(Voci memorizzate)
◆ ◆ ◆ ◆
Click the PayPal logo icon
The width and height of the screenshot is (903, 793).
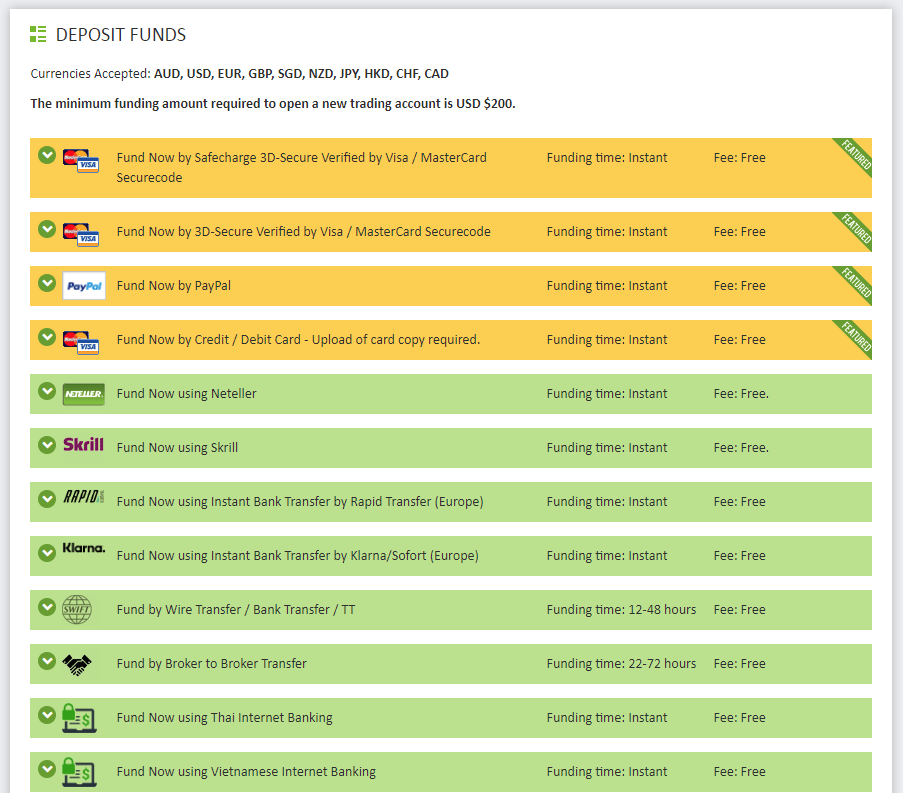pyautogui.click(x=83, y=286)
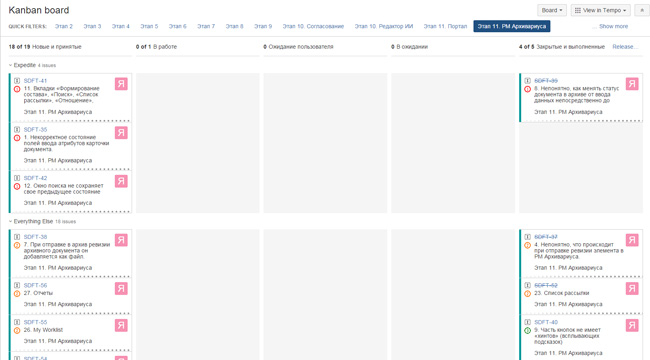The height and width of the screenshot is (360, 650).
Task: Open issue SDFT-55 key link
Action: (x=35, y=322)
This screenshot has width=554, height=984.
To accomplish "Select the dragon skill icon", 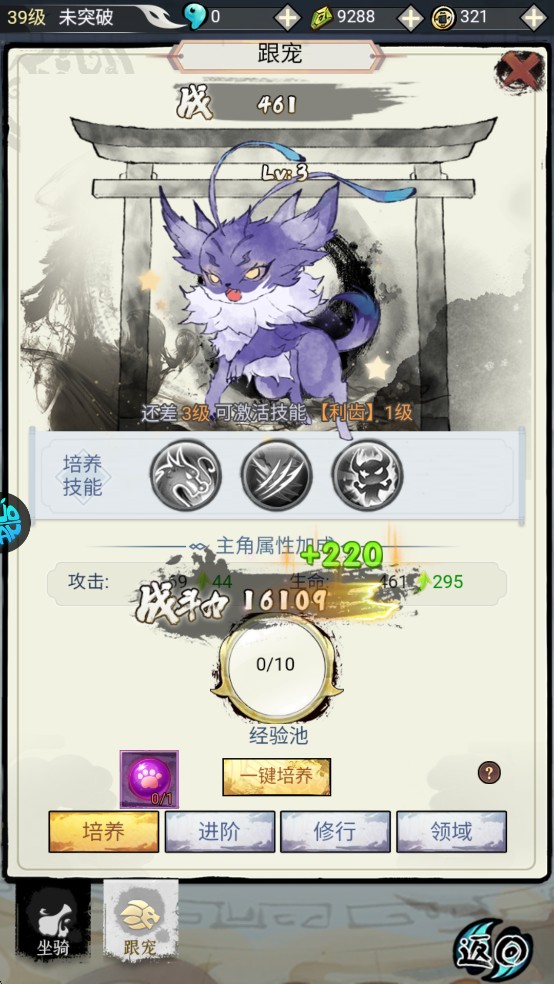I will [186, 474].

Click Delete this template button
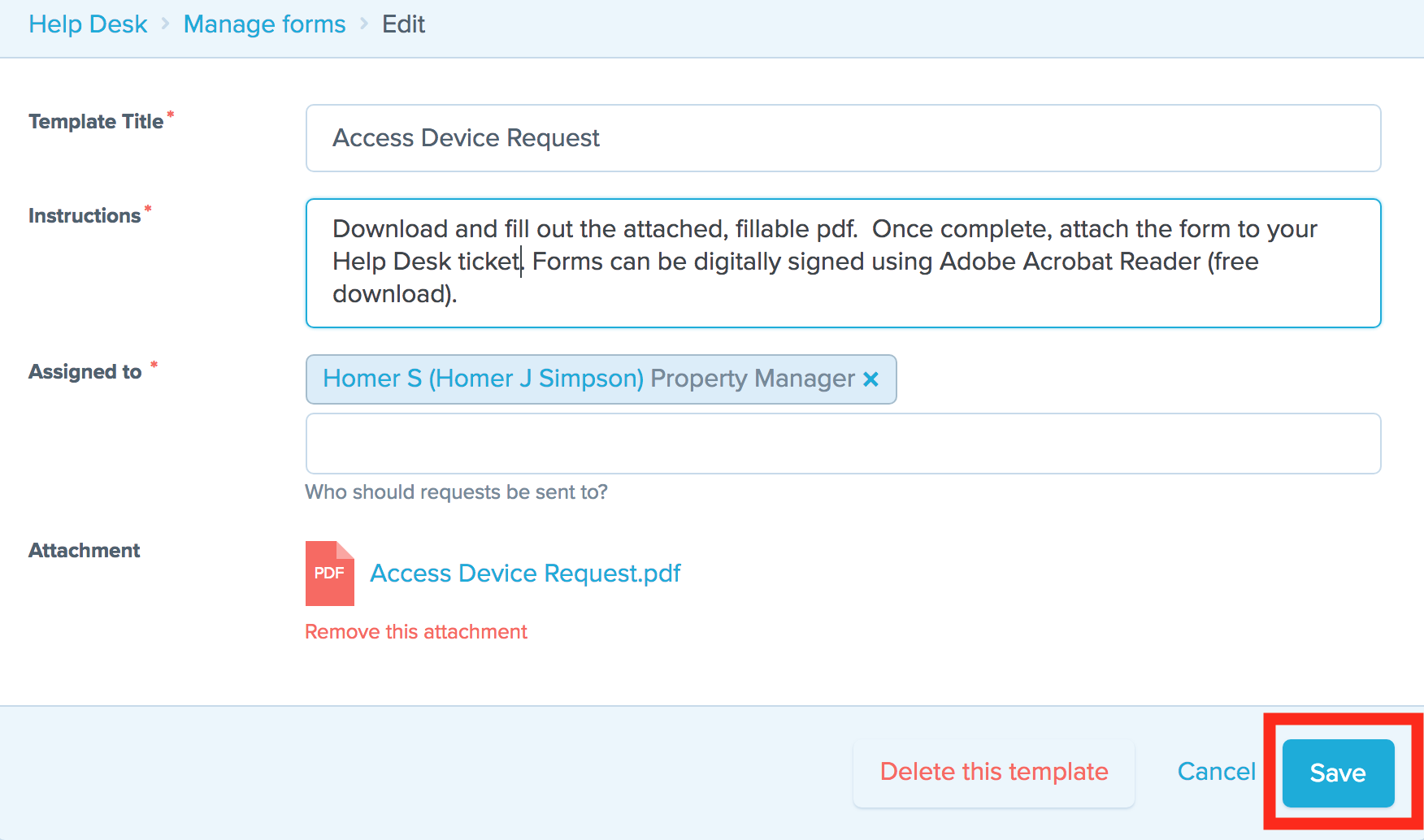tap(994, 772)
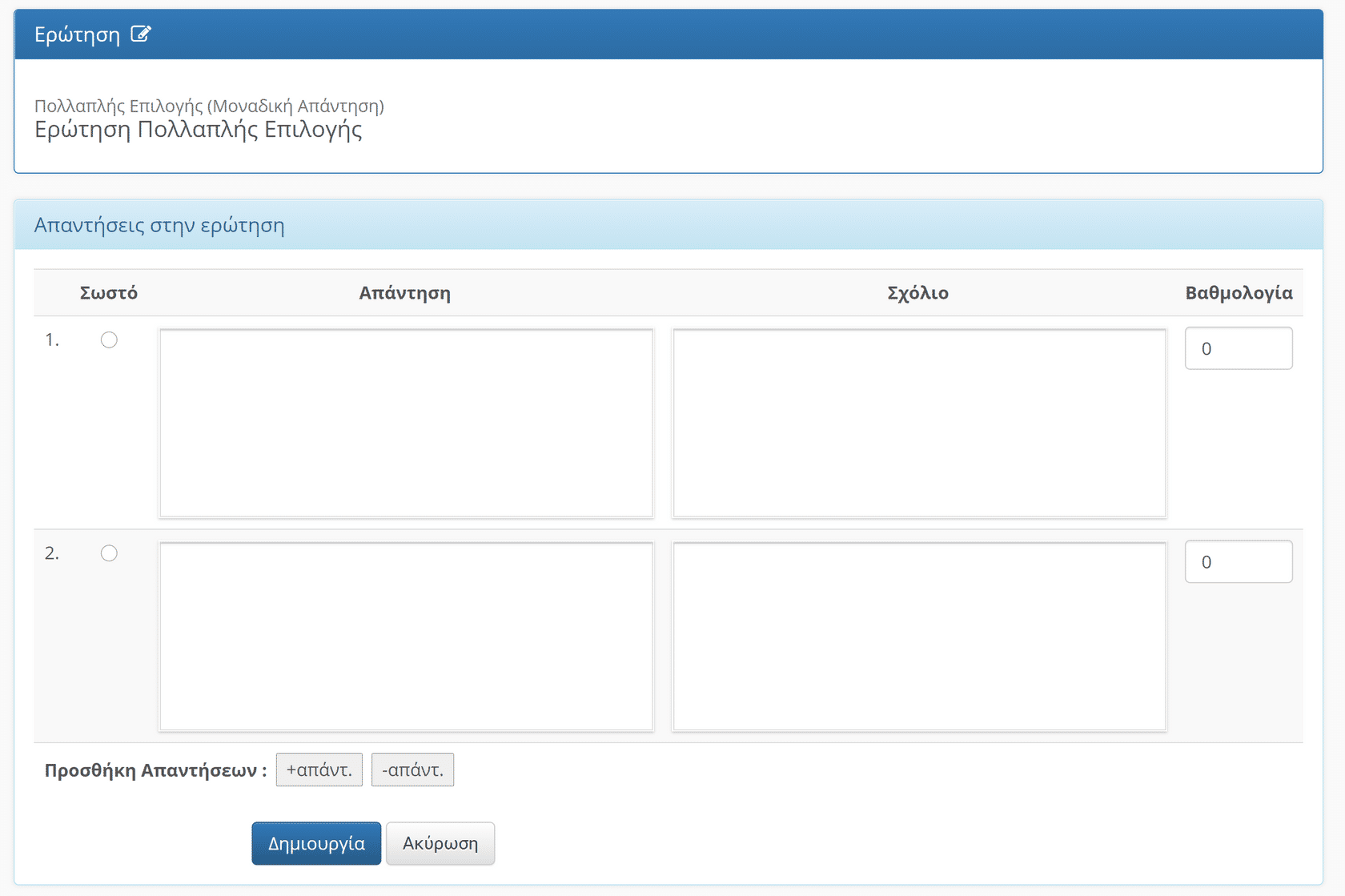Focus the score field for answer 1
This screenshot has height=896, width=1345.
click(x=1238, y=348)
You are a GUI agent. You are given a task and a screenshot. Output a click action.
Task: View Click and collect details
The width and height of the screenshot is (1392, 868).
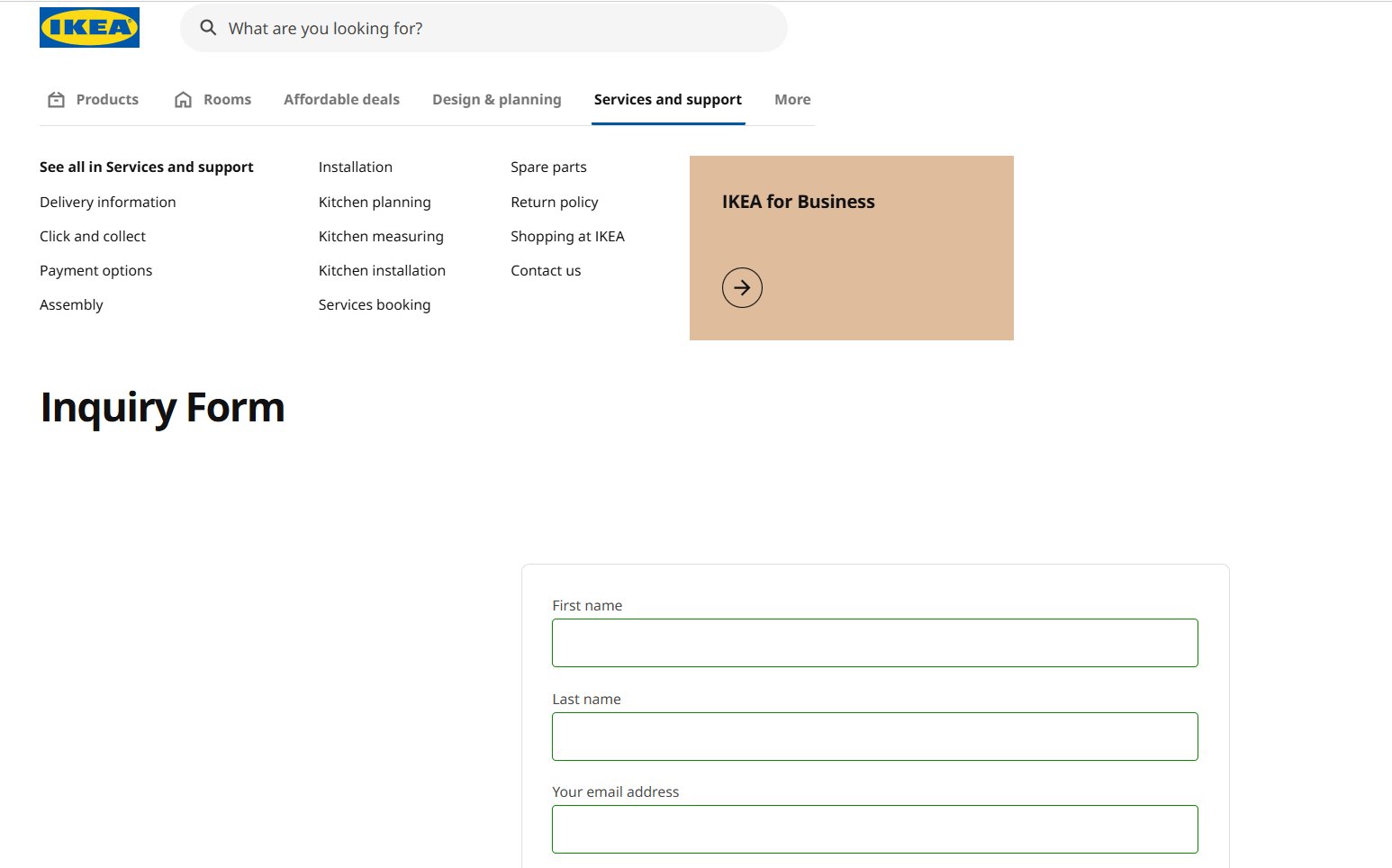(92, 236)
◆ ◆ ◆ ◆
**COSA FARE**
Aggiorna le righe a partire da quella che contiene "Click Delete this template button" e fino alla fine dei record, sostituendo "template" con "layout" e lasciando invariato tutto il resto. Nella risposta ometti le immagini.

**RISULTATO ATTESO**
Click Delete this layout button
tap(994, 772)
Focus the score field for answer 1
This screenshot has height=896, width=1345.
click(x=1238, y=348)
You are a GUI agent. You are given a task and a screenshot. Output a click action.
Task: View Click and collect details
The width and height of the screenshot is (1392, 868).
(92, 236)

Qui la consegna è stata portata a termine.